### ACTIVITY
The answer must consist solely of the lines from the start of the records through the line containing "186x138 pixels.", restated word for word, with no pictures.

---

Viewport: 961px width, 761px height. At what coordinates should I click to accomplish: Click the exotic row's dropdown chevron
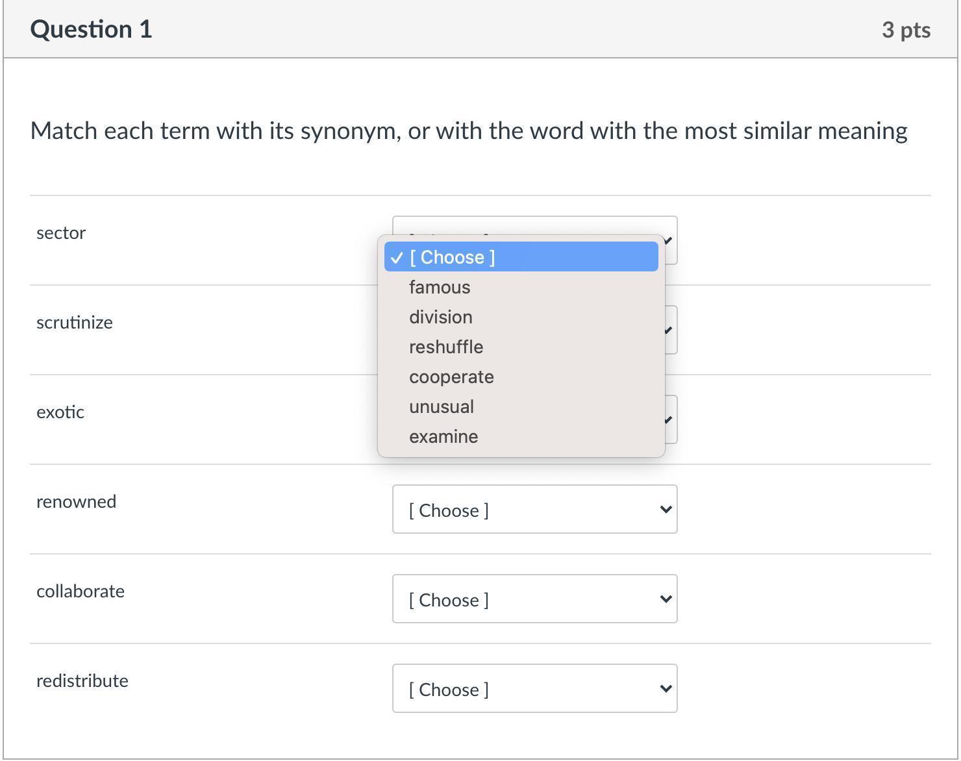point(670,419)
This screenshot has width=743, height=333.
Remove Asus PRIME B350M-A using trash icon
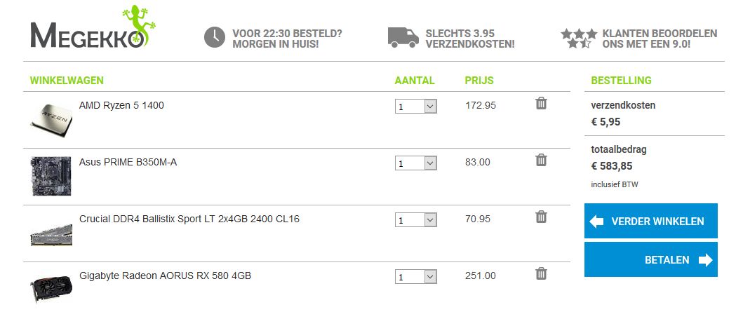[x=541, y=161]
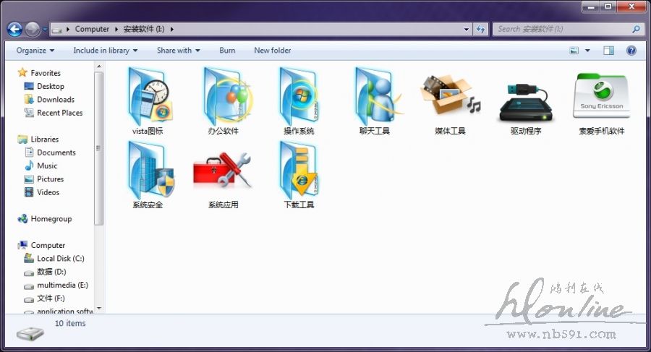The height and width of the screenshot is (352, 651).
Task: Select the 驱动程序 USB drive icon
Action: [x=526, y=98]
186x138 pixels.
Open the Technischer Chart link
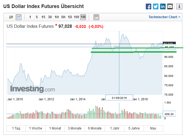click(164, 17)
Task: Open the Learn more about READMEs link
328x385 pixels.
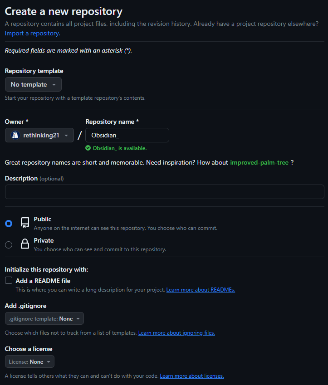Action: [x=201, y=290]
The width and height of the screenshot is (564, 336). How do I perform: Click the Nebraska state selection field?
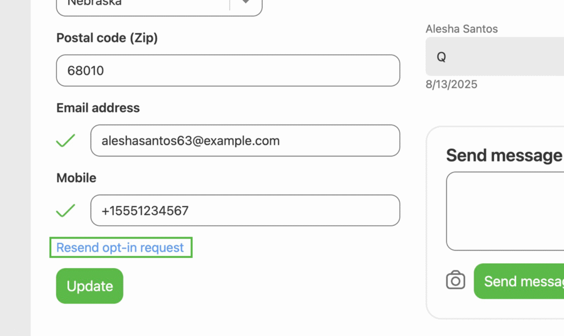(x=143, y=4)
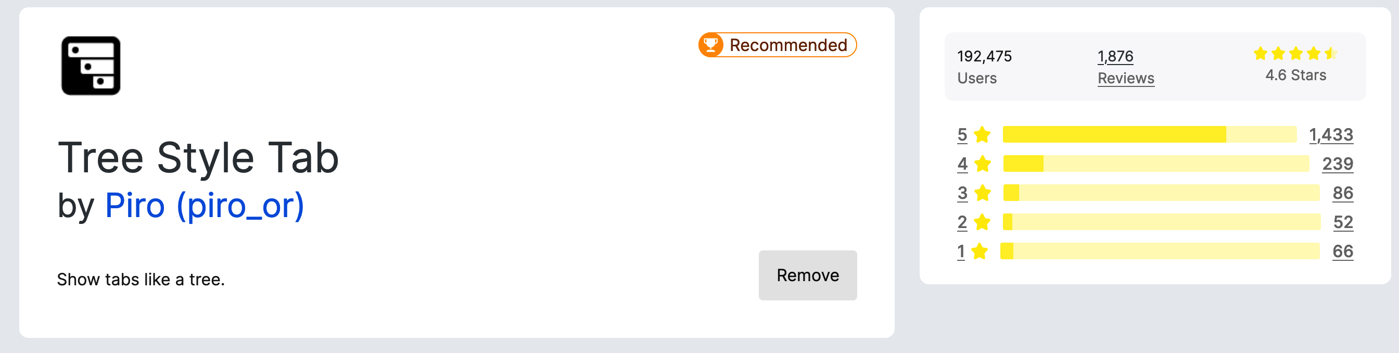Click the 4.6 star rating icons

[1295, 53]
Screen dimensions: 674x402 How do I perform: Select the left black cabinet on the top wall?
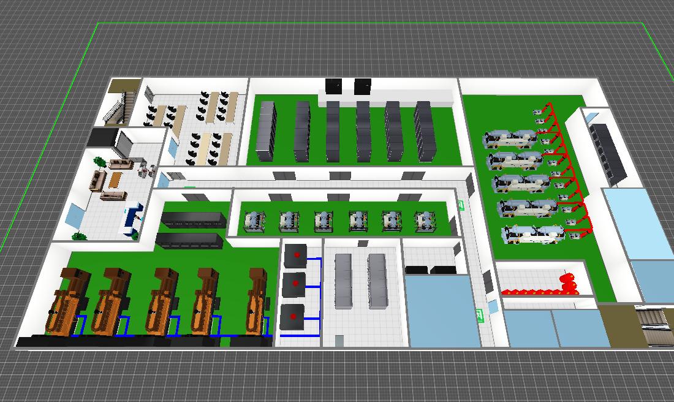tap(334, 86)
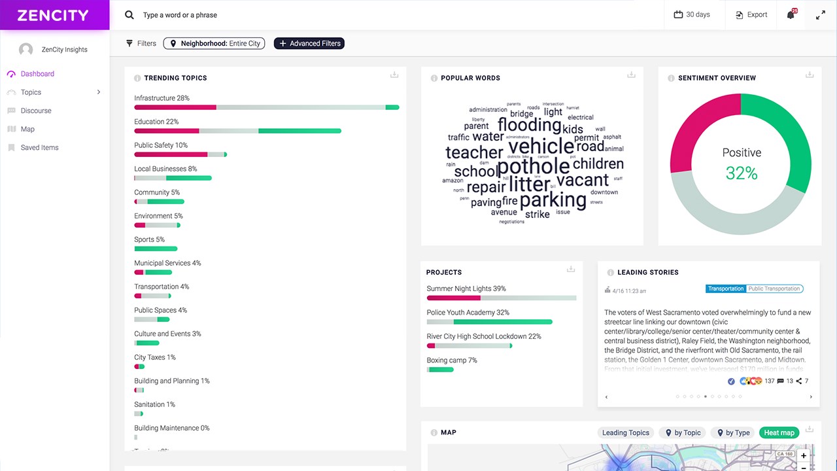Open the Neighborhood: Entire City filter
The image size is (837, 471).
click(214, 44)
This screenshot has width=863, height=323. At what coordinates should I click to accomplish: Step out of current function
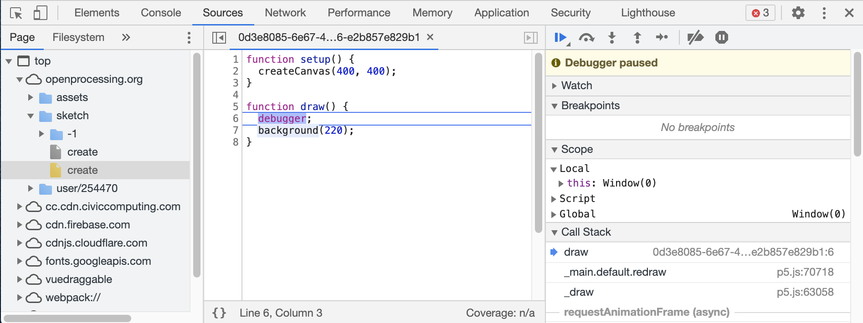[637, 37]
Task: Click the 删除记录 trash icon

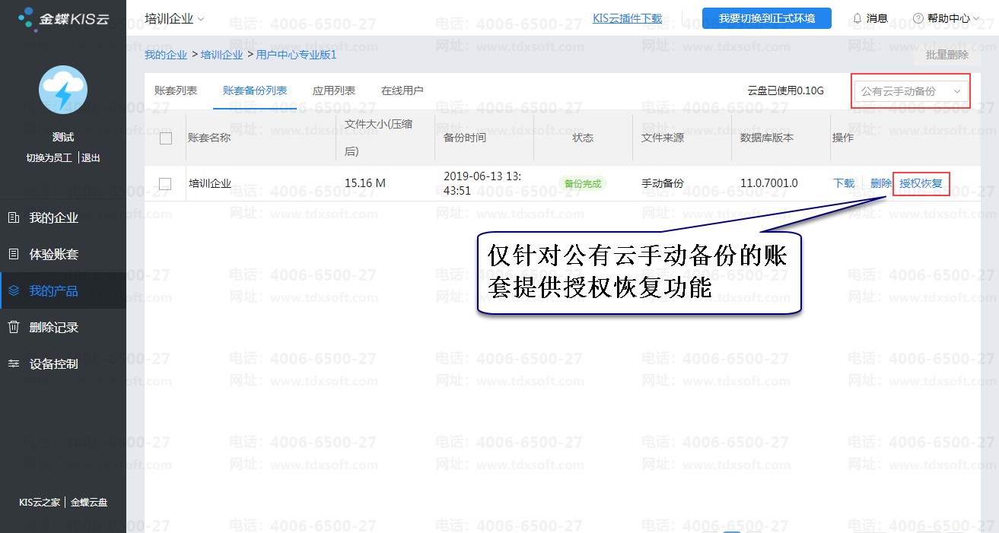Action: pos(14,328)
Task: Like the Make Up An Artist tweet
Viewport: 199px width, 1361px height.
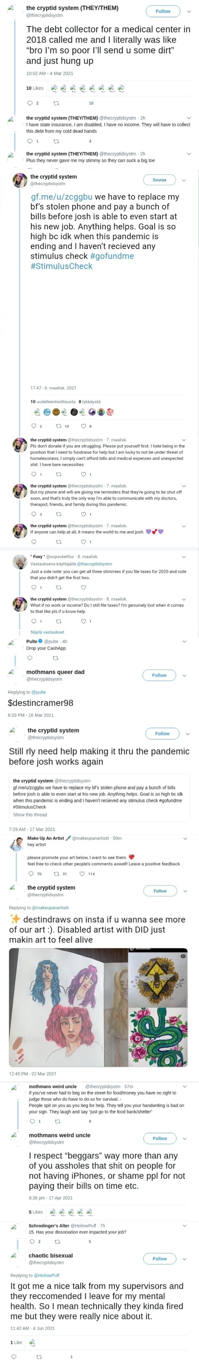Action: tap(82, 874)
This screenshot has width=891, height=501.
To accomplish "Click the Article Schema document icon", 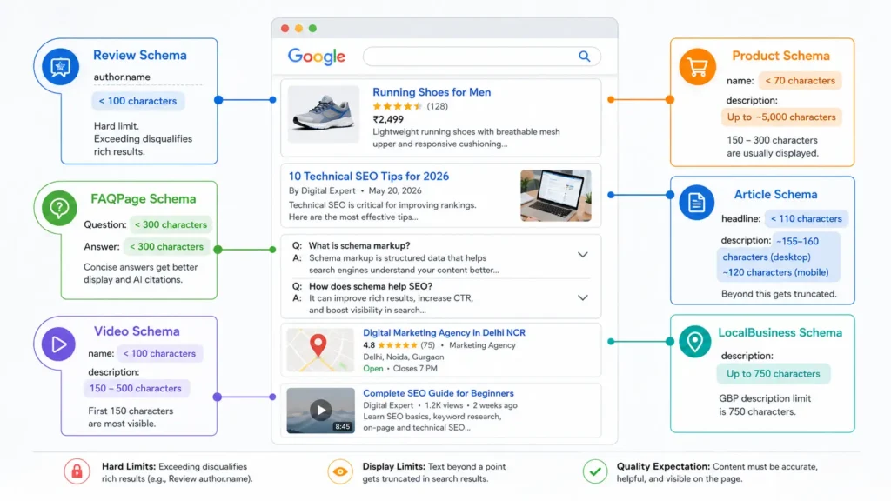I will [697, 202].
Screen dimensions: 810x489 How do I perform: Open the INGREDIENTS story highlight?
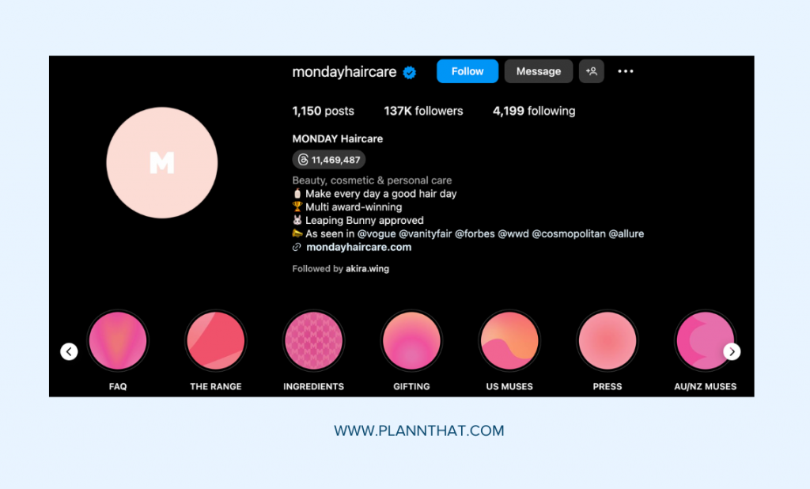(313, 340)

---

### REPLY TO THE EXERCISE
Viewport: 961px width, 761px height. At what coordinates should I click to accomplish: Click the exotic row's dropdown chevron
point(670,419)
This screenshot has width=743, height=333.
Remove Asus PRIME B350M-A using trash icon
[x=541, y=161]
The height and width of the screenshot is (352, 651).
Task: Select the 驱动程序 USB drive icon
Action: [x=526, y=98]
186x138 pixels.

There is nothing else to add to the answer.